● **RECORDS PROVIDED**:
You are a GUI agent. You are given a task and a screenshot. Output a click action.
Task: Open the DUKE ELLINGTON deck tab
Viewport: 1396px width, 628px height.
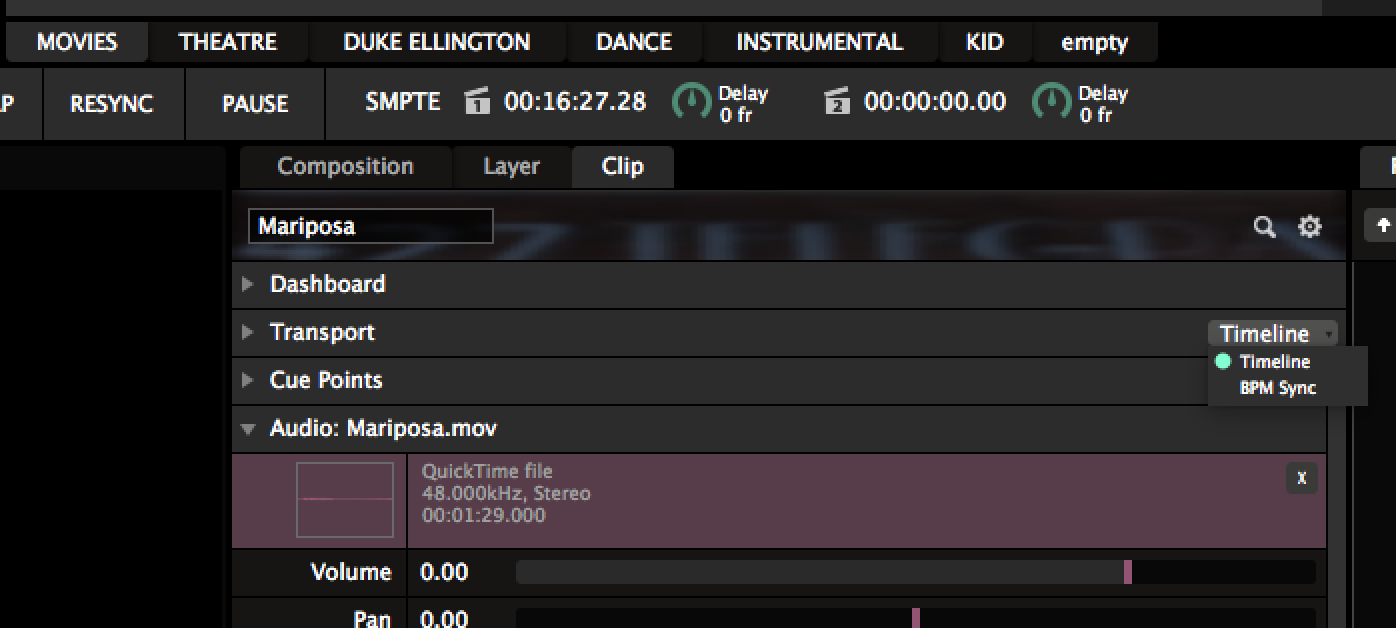coord(437,43)
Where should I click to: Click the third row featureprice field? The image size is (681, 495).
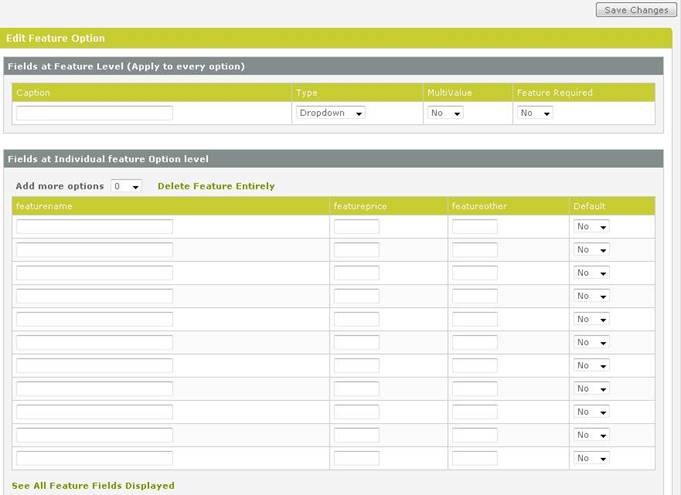click(x=356, y=273)
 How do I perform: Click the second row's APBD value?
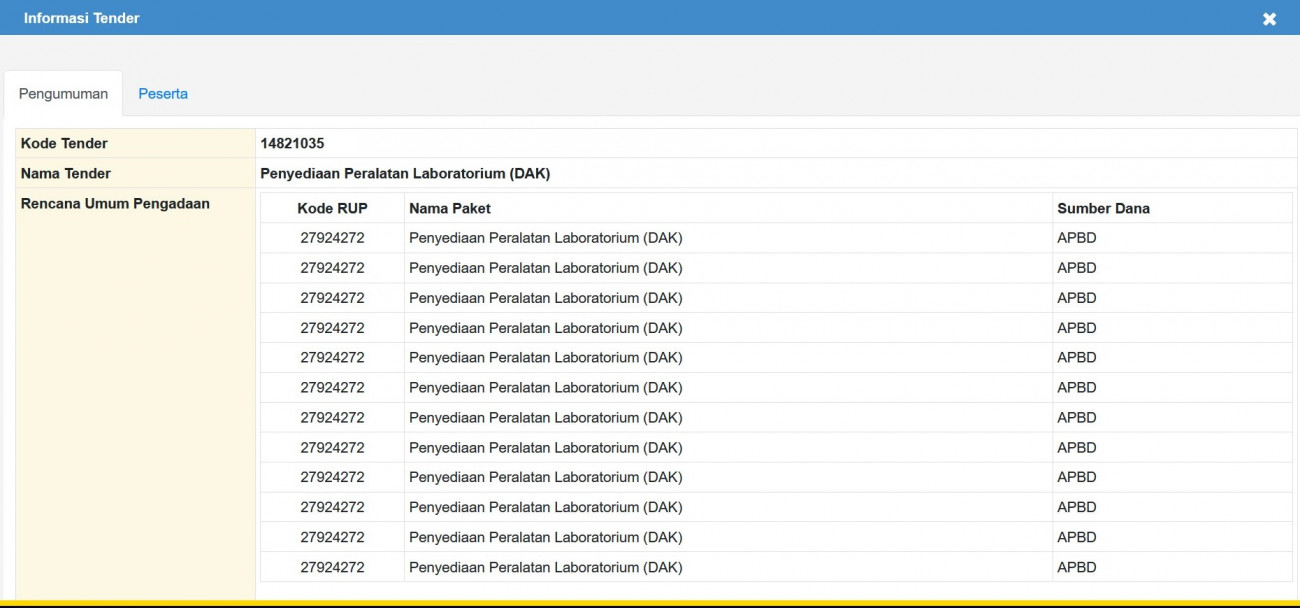pyautogui.click(x=1077, y=268)
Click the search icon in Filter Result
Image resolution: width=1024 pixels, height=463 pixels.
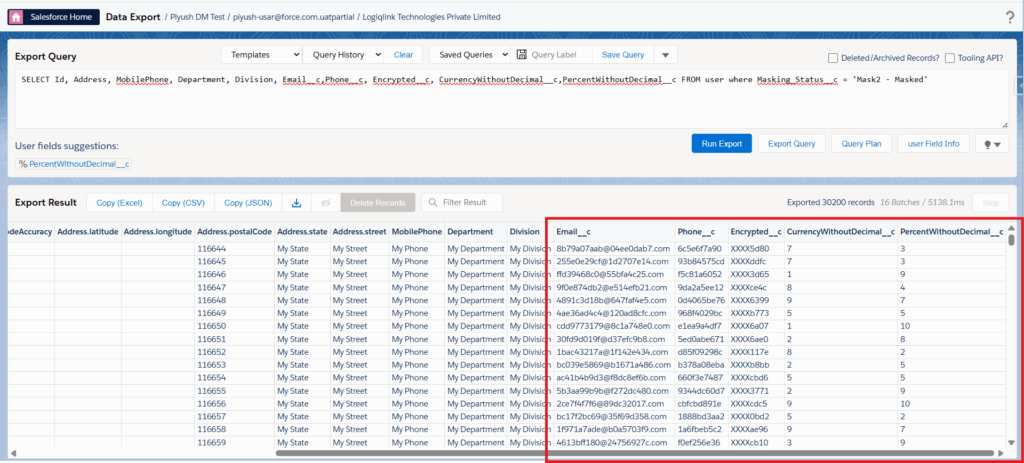[431, 203]
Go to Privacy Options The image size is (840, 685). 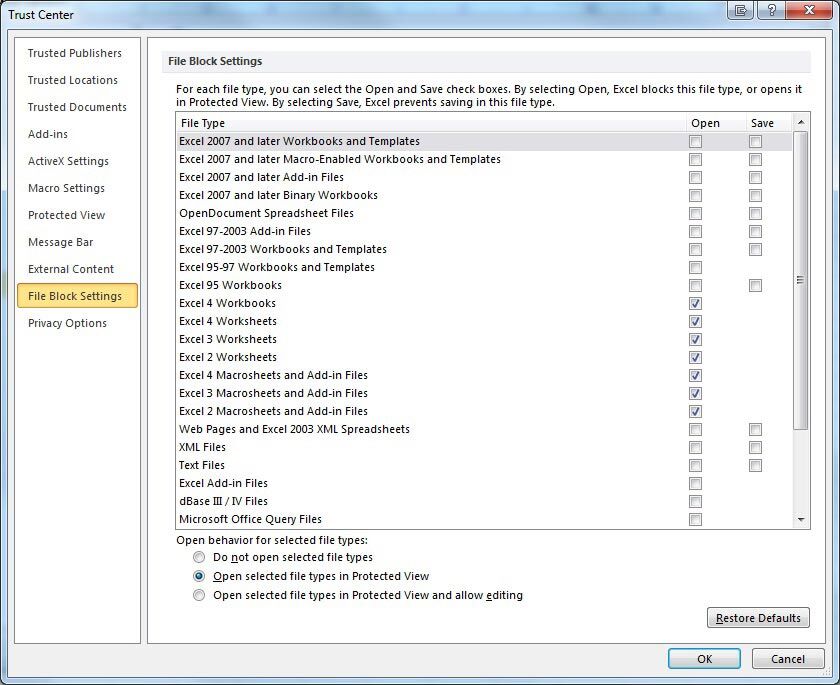69,323
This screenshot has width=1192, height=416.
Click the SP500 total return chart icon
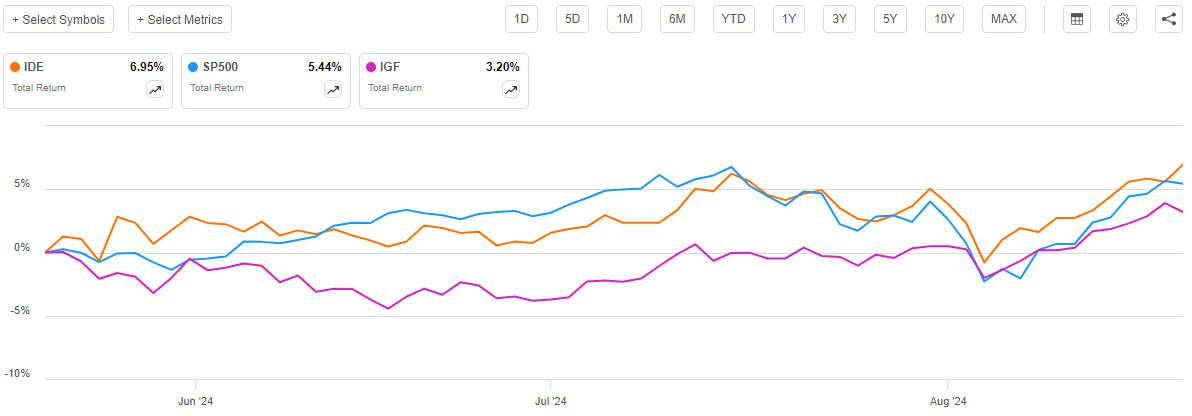332,89

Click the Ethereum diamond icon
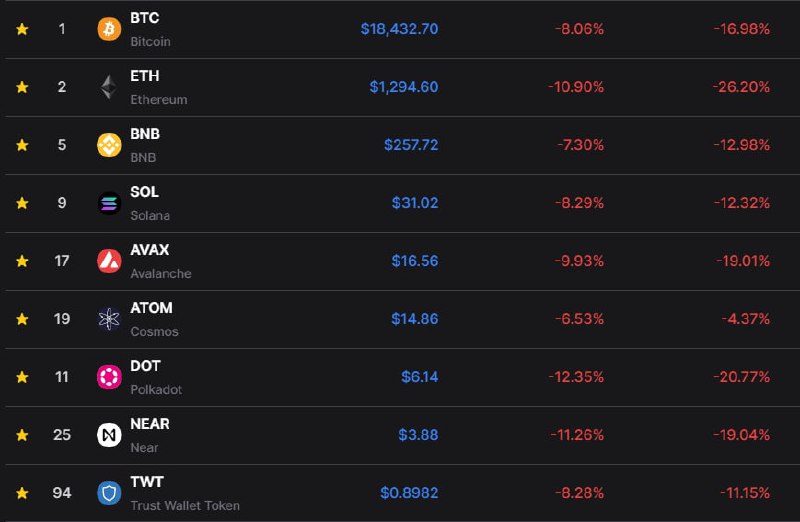(x=109, y=87)
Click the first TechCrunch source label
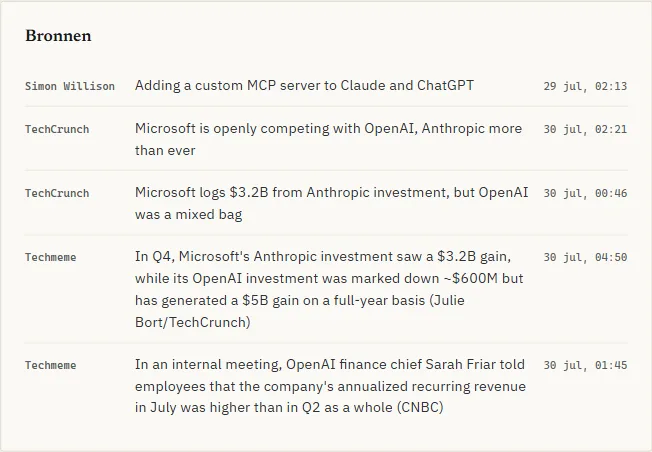Viewport: 652px width, 452px height. [57, 129]
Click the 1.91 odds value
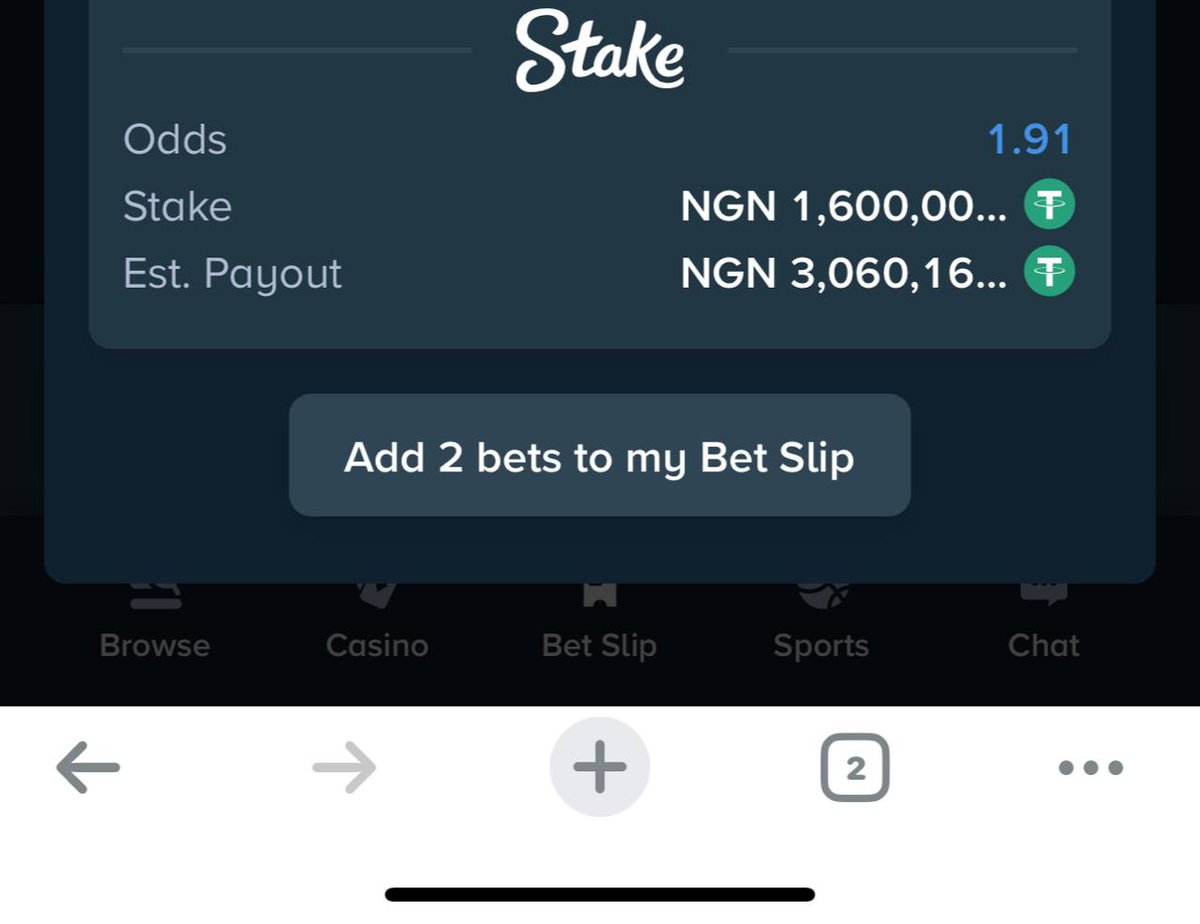Image resolution: width=1200 pixels, height=924 pixels. (x=1030, y=140)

● **WORK ITEM**:
Once you find the line with "Click the Ethereum diamond icon", restate it and every later line of the data word for word, excluding the pictures.

● **ANSWER BOX**:
Click the Ethereum diamond icon
(x=109, y=87)
Click the first TechCrunch source label
Viewport: 652px width, 452px height. [57, 129]
Click the 1.91 odds value
Image resolution: width=1200 pixels, height=924 pixels. (x=1030, y=140)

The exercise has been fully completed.